Am 21. April 1954 begann mit Schillers Wilhelm Tell die Nachkriegsgeschichte der (Ost)-Berliner Volksbühne. In sieben Jahren Bauzeit war das zerstörte Theater an alter, wenn auch in Rosa-Luxemburg-Platz umbenannter Stelle rekonstruiert worden. Neu waren die Rechtsform - die namensgebende Besucherorganisation war im FDGB aufgegangen - und einige bauliche Details: Der Marmor in den Foyers und Teile der Holzverkleidung stammen aus Hitlers Reichskanzlei, und die Inschrift "Die Kunst dem Volke" wurde vom Portal entfernt.

Ginge es nach Benno Besson, hätte man das Wort "Volk" auch aus dem Namen des Hauses gestrichen, der ihm ebenso suspekt sei wie die Etiketten "Volkstheater" und "Volkskulturhaus", die im Sternfoyer der Volksbühne verteilt wurden. Dort wurde das 50. Jubiläum am letzten Freitag mit einer Doppelveranstaltung begangen, deren erster Teil fast 250 Jahre Theaterkompetenz zusammenbrachte: den Publizisten Ernst Schumacher, einer der profundesten Kenner des DDR-Theaters, Roman Weyl, in den Fünfzigern Chefausstatter, und Besson, von 1969 bis 1977 erst Chefregisseur, dann Intendant des Hauses, das unter seiner Leitung eine künstlerische Hochzeit erlebte.

Legendär geworden sind die "Spektakel" genannten Veranstaltungen, mit denen sich das Theater auf eine bis dahin unbekannte Weise dem Publikum öffnete, indem es ihm Einblick nicht nur in alle Räume, sondern vor allem in die Arbeitsweise gewährte. Auf solche Durchlässigkeit für die Wirklichkeit nicht eines "Volkes", sondern ihres konkreten Publikums beruft sich auch die jetzige Belegschaft um den Intendanten Frank Castorf.

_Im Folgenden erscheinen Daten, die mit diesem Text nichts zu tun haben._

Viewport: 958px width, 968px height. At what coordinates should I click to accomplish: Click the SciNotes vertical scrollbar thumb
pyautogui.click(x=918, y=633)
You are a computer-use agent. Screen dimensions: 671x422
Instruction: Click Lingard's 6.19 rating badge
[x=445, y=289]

Der war an diesem Abend verhindert, und so waren Themen und Epochen, die die Moderatorin Annett Gröschner ansprach, unstrittig. Das verleitete Weyl und Schumacher dazu, ihren Erinnerungen freien Lauf zu lassen, um gelegentlich aus dem knapp 80-köpfigen Publikum, überwiegend ehemalige und aktive Theaterangehörige, korrigiert oder ergänzt zu werden.

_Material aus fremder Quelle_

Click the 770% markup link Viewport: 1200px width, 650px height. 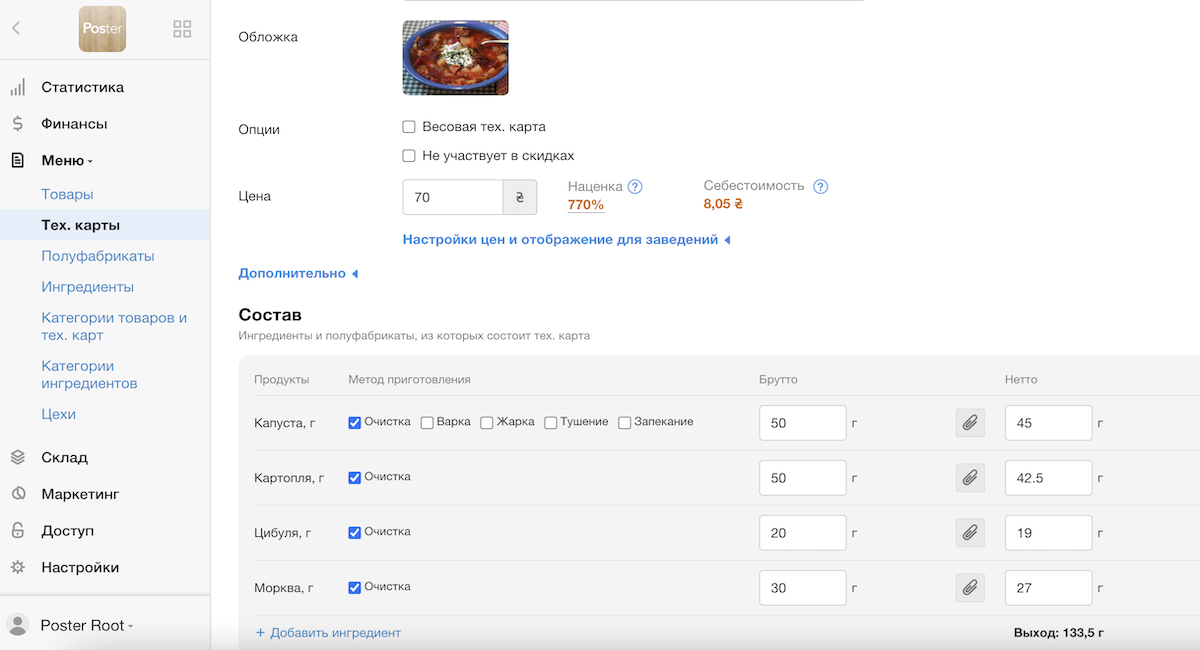585,205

Die angesetzten anderthalb Stunden waren um, als eine Bemerkung Schumachers das Gespräch aus der Lethargie riss. Was von der Tradition des Hauses übrig geblieben sei? fragte er so in die Runde, dass der Vorwurf unüberhörbar war - und entsprechende Reaktionen hervorrief. Den Hinweis der Moderatorin auf das Verdienst der "neuen" Volksbühne, dem Theater ein neues, weil junges Publikum erschlossen zu haben, wischte Schumacher beiseite und schalt Castorfs Theater als naturalistische "Gebetsstunden", denen es an "konkreter Bezüglichkeit" fehle. Der zwei Tage zuvor in einem Zeitungsartikel vorbereitete Generalangriff rief den Dramaturgen Carl Hegemann auf den Plan, der sich - "bei allem Respekt" - gegen das "überholte" Politik- und Theaterverständnis verwahrte.

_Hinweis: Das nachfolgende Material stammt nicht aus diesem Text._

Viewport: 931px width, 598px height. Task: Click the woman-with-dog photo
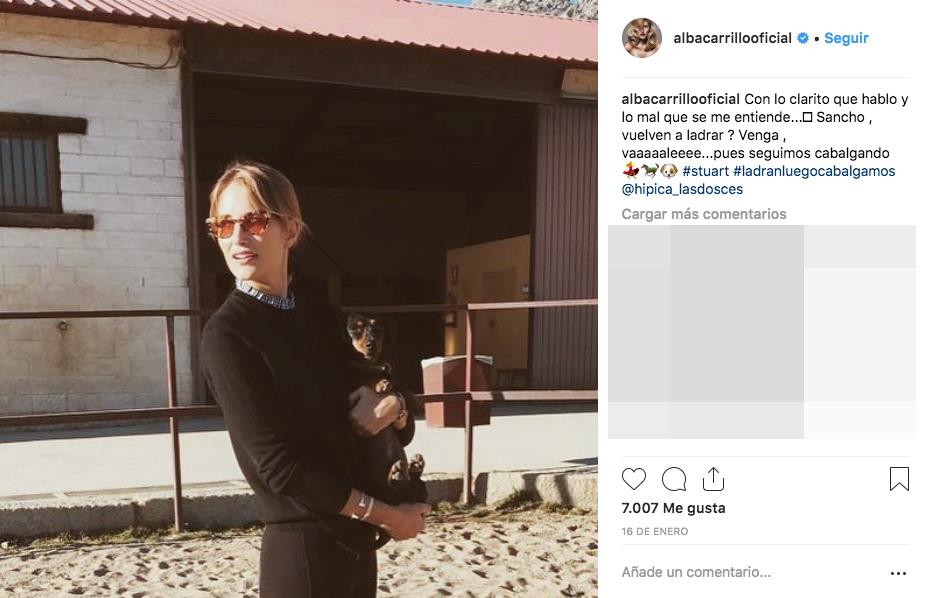coord(299,299)
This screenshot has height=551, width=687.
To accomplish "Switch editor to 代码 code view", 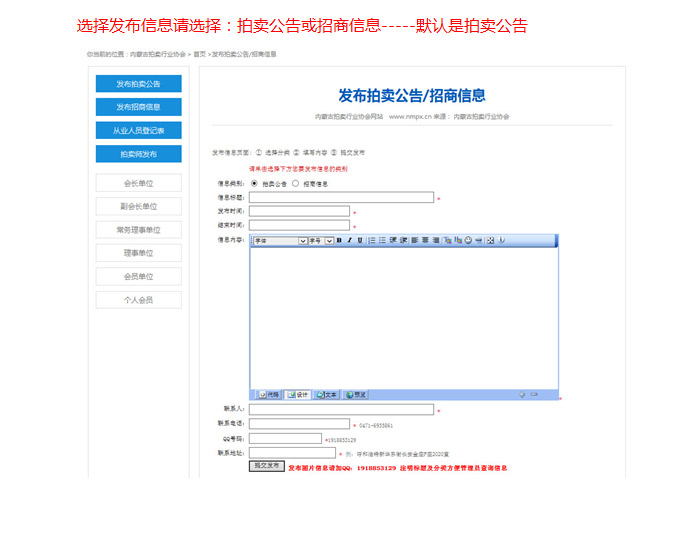I will [x=269, y=395].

Während sich unter den knapp 80 Zeugen eine rege Diskussion entspann, scharrte eine Etage tiefer ein gut 800-köpfiges neues, weil junges Publikum ungeduldig mit den Füßen. Durch den Tumult im Sternfoyer hatte sich der Beginn des 51. "Videoschnipselvortrags" im Großen Haus verzögert, in dem Jürgen Kuttner historisches (Bild-)Material einer ebenso unterhaltsamen wie erhellenden Lektüre unterzieht. Thema zum Jubiläum: "Missgünstiger Weitblick auf die Volksbühne, deutliches Widerwort von Besson und Volksbühnenstars in schlechten Nebenrollen".